Design Prospective case–control study (2008–2010).
Methods Ten PCOS women (Rotterdam criteria) undergoing ovulation induction with recombinant-FSH and ten normal ovulatory controls were included in an academic fertility clinic. In the late follicular phase blood was drawn every 10 min for 6 h. After 3 h the ovaries were mechanically manipulated by moving a transvaginal ultrasound probe firmly over each ovary ten times. Main outcome measures were LH and FSH pulsatility and ovarian hormones before and after ovarian manipulation.
Results All PCOS patients showed an LH decline after the ovarian manipulation (before 13.0 U/l and after 10.4 U/l, P<0.01), probably based on a combination of a longer LH pulse interval and smaller amplitude (P=0.07). The controls showed no LH change (before 9.6 U/l and after 9.3 U/l, P=0.67). None of the ovarian hormones (estradiol, progesterone, anti-Müllerian hormone, inhibin B, androstenedione and testosterone) changed in either group.
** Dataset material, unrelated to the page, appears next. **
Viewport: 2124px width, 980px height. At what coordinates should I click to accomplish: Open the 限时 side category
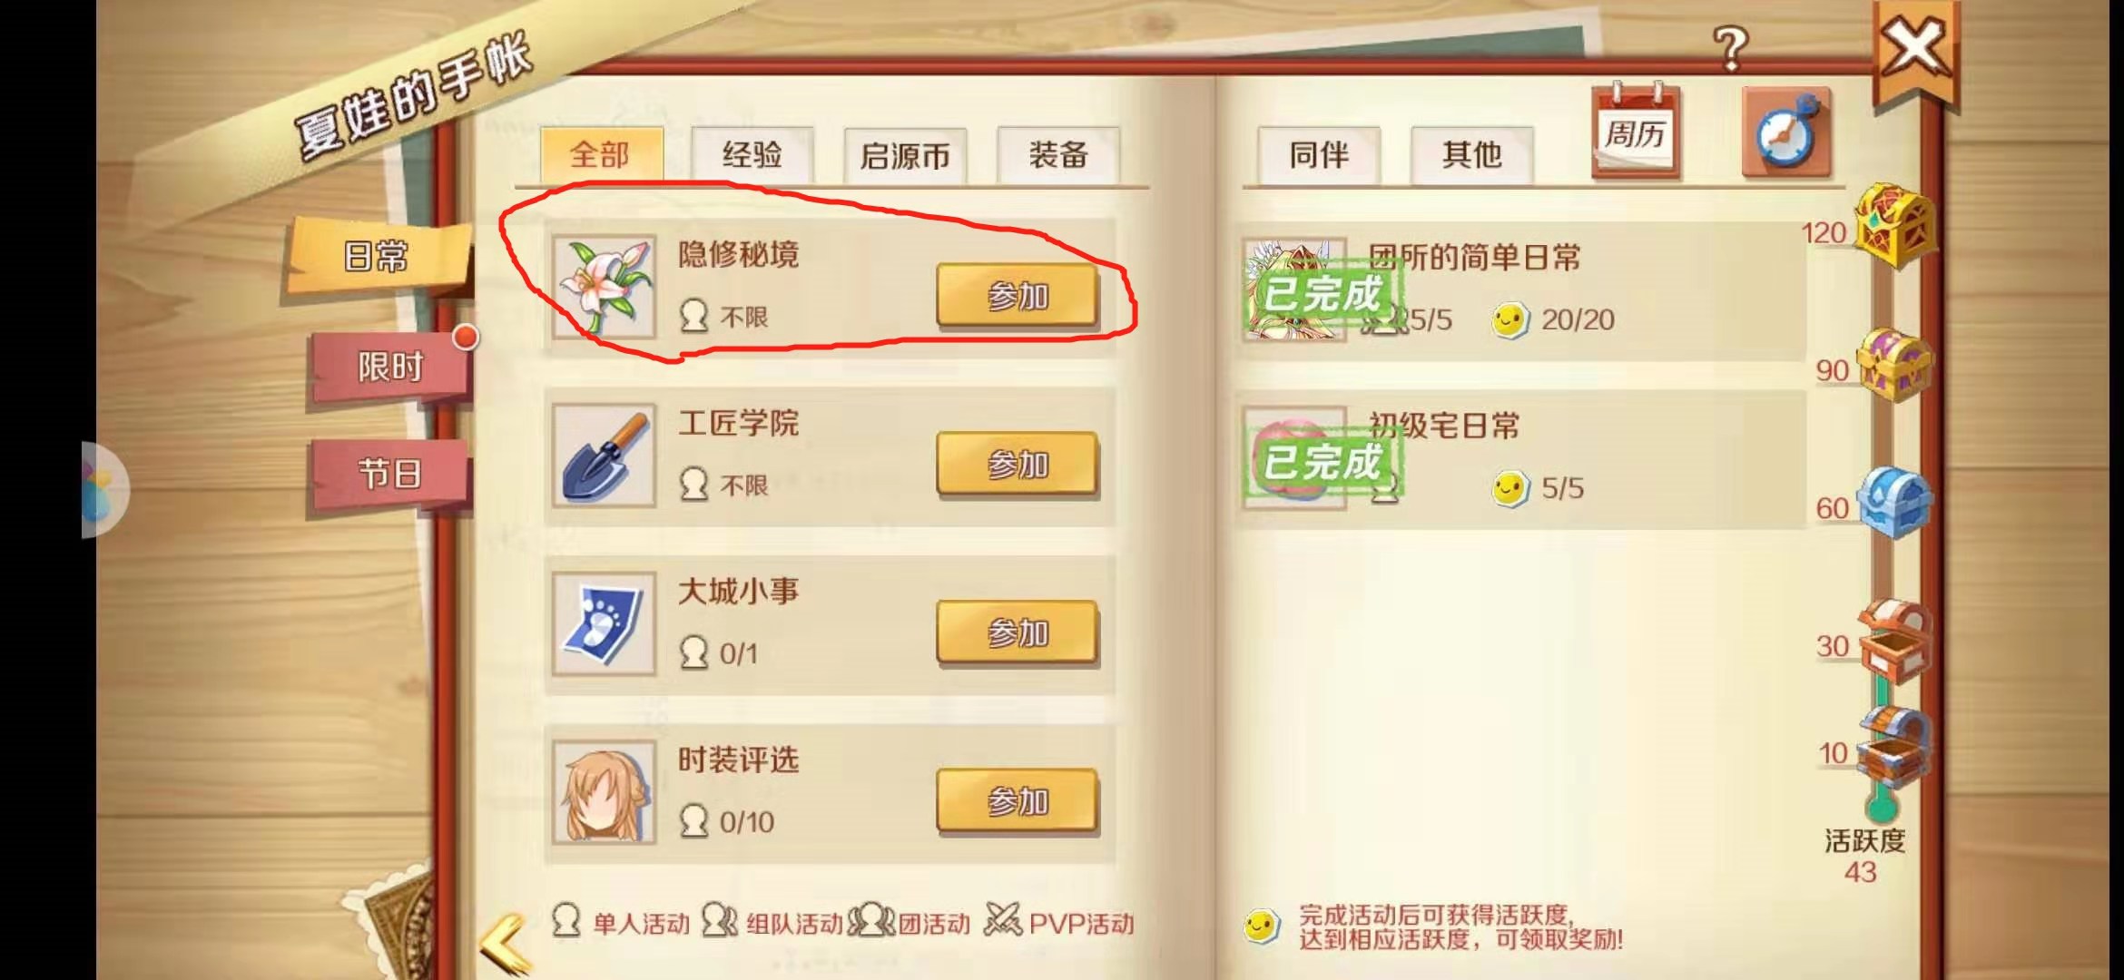pyautogui.click(x=390, y=367)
Conclusions Ovarian mechanical manipulation lowers LH secretion immediately and typically only in preovulatory PCOS patients. The immediate LH change after the ovarian manipulation without any accompanying ovarian hormonal changes point to nonhormonal communication from the ovaries to the pituitary. A neuronal pathway from the ovaries communicating to the hypothalamic–pituitary system is the most reasonable explanation.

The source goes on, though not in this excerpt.